◆ **EXTRACTED RECORDS**

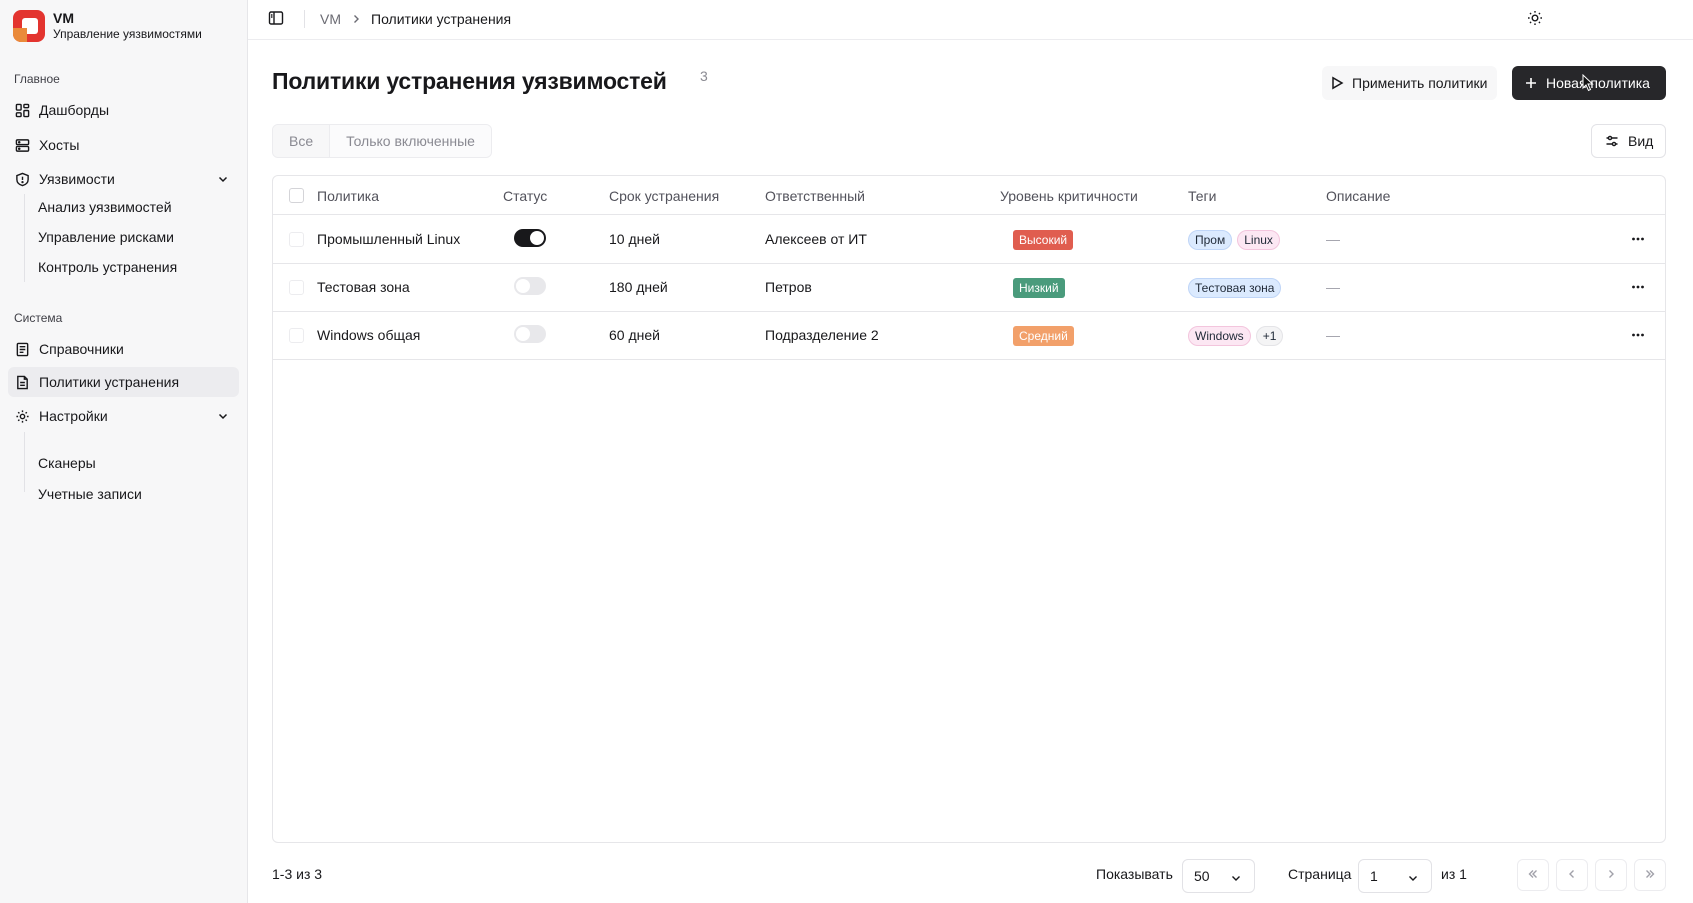 This screenshot has width=1693, height=903. I want to click on policy-name: Тестовая зона, so click(364, 287).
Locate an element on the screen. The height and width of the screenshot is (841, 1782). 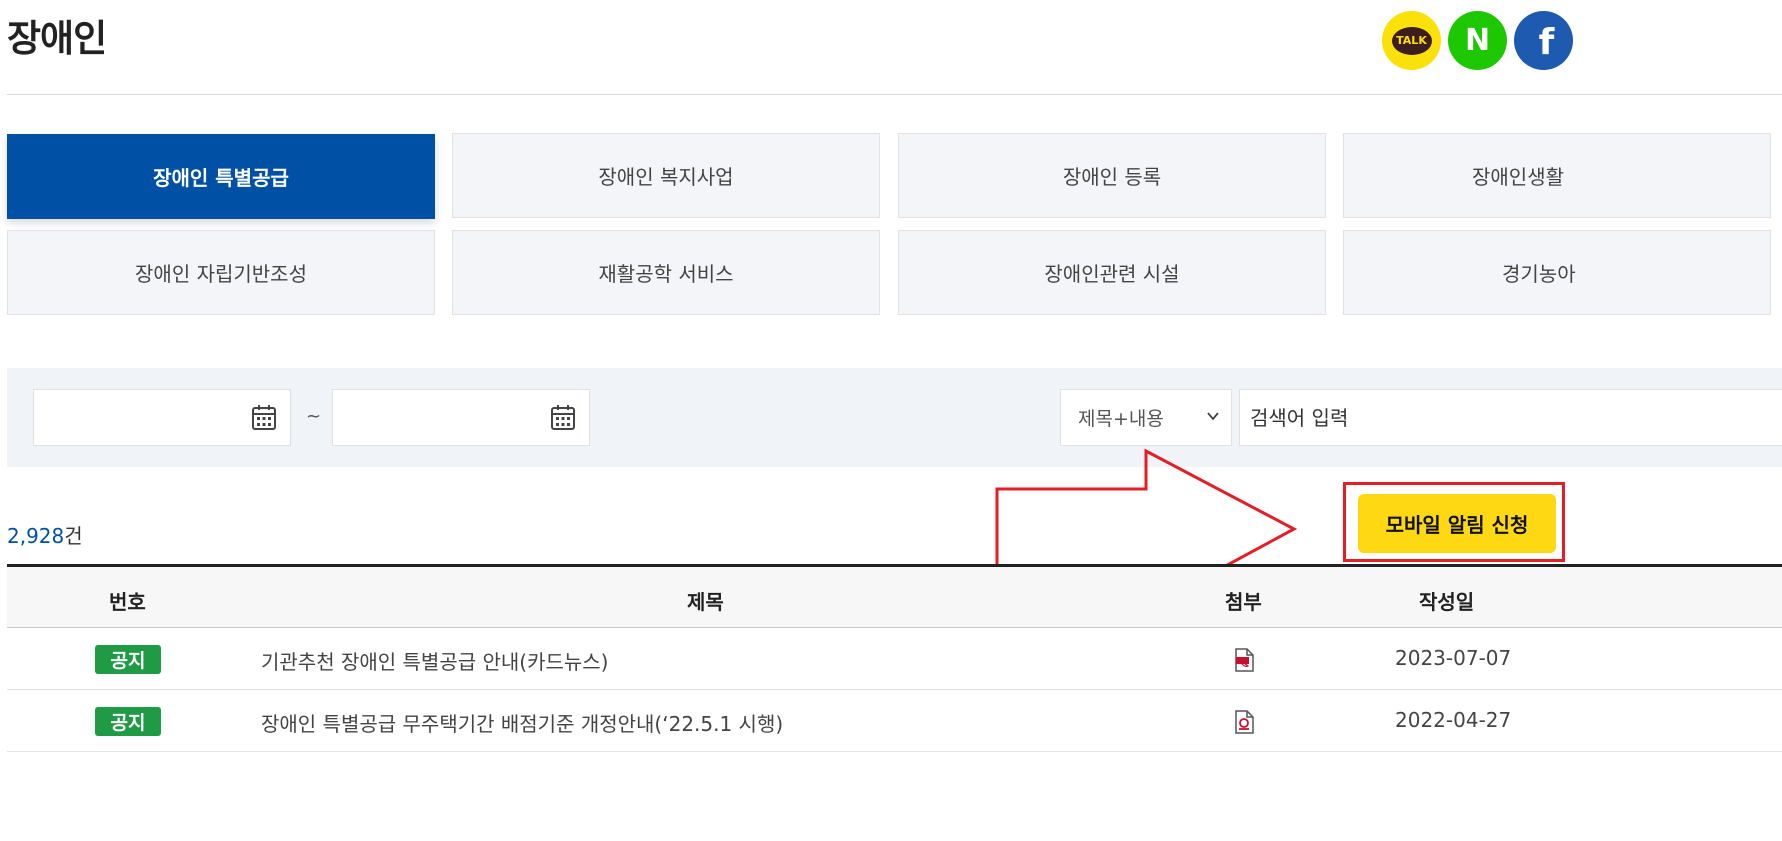
column-header-no: 번호 is located at coordinates (128, 602).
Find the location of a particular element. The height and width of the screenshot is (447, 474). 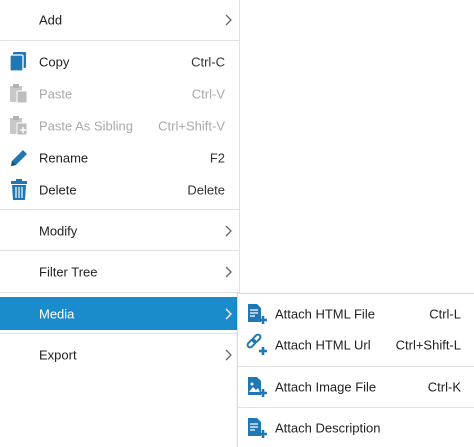

menu-item-label: Filter Tree is located at coordinates (68, 272).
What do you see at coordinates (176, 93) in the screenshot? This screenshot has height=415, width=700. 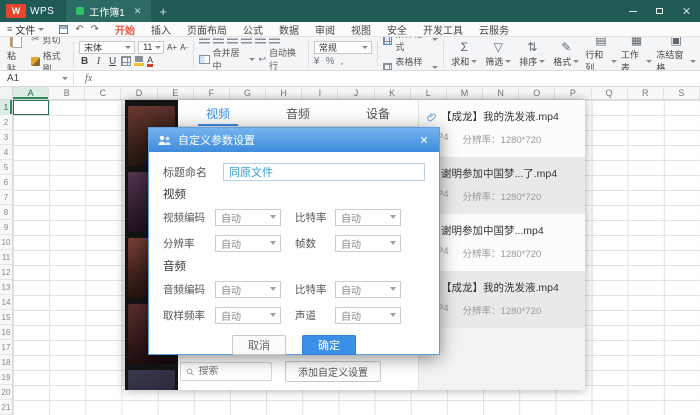 I see `col-header-E: E` at bounding box center [176, 93].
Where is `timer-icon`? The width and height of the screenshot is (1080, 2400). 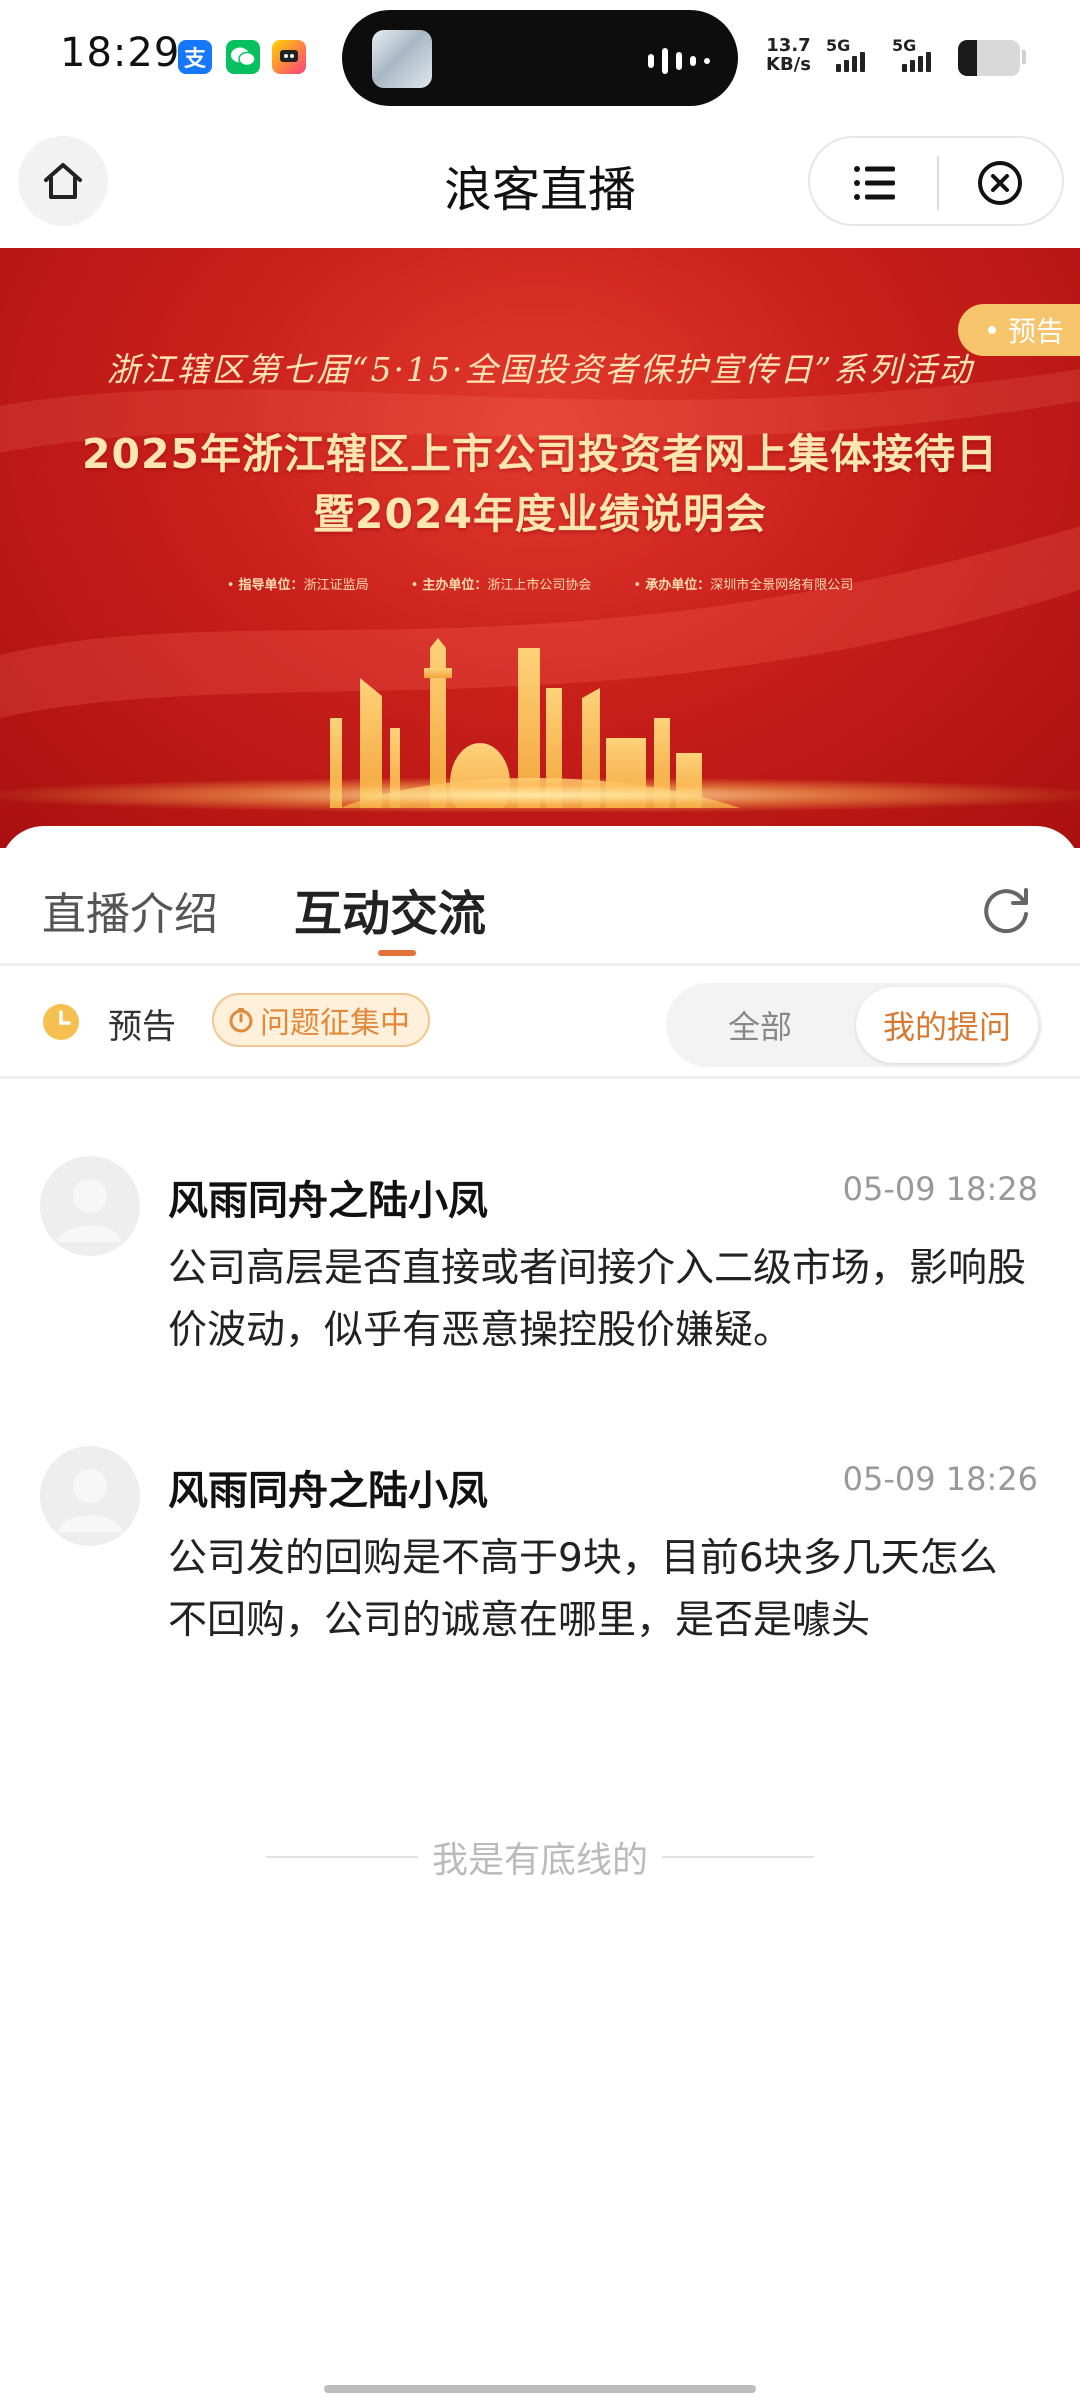 timer-icon is located at coordinates (241, 1020).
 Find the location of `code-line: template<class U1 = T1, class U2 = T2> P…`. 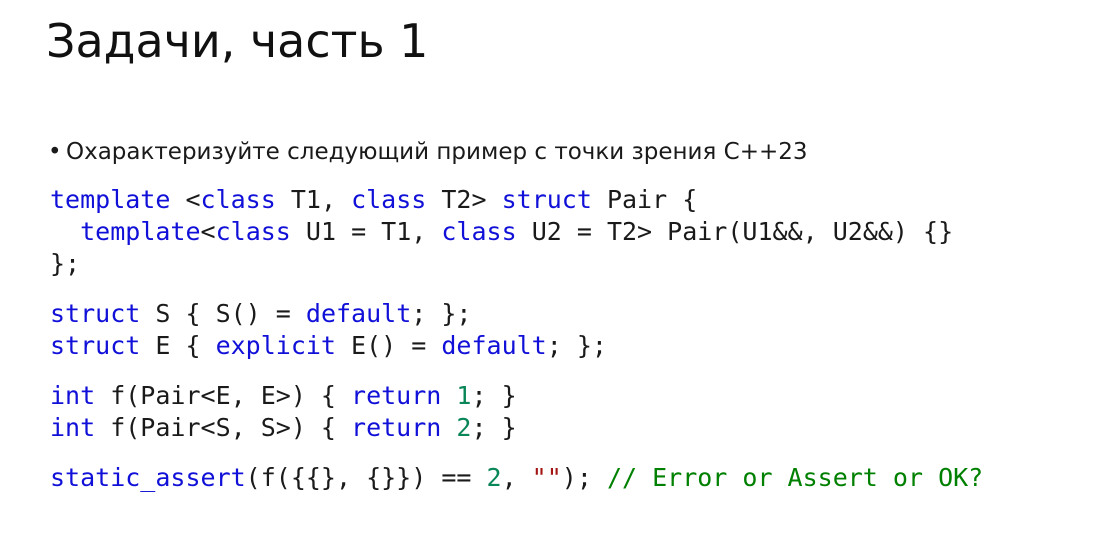

code-line: template<class U1 = T1, class U2 = T2> P… is located at coordinates (502, 232).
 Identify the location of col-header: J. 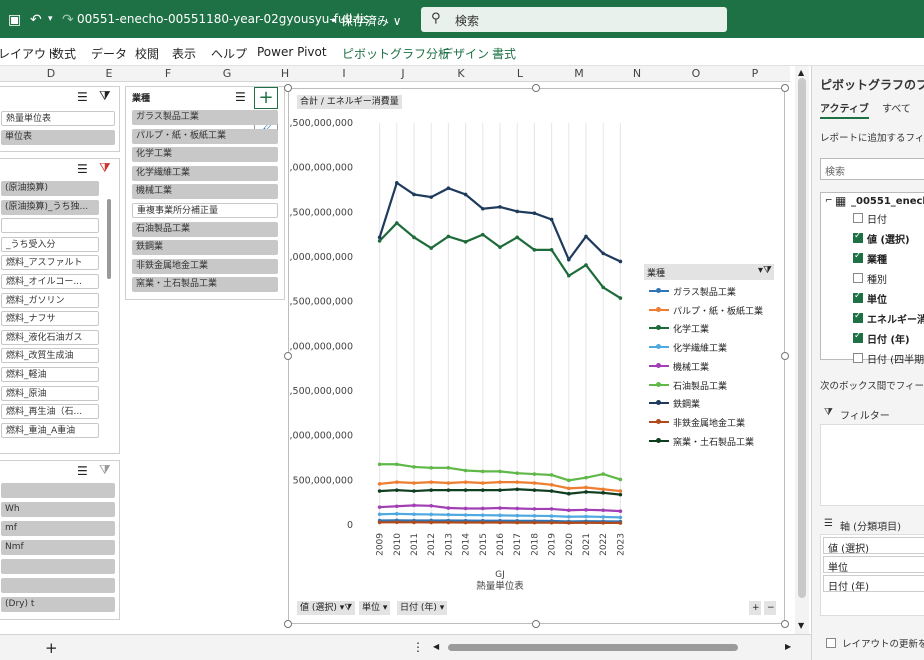
(403, 74).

◆ **DIRECTIONS**
Rename "element" to "item" in the lines from the start of the page through the line containing "menu-item-label: Filter Tree", and return those lines otherwise unchanged, with the pictures left out.

◆ **RESULT OF THE TASK**
 This screenshot has width=1693, height=903. I want to click on policy-name: Тестовая зона, so click(364, 287).
Locate an item on the screen. The height and width of the screenshot is (841, 1782). 
column-header-no: 번호 is located at coordinates (128, 602).
Find the location of a particular item. The height and width of the screenshot is (447, 474). 

menu-item-label: Filter Tree is located at coordinates (68, 272).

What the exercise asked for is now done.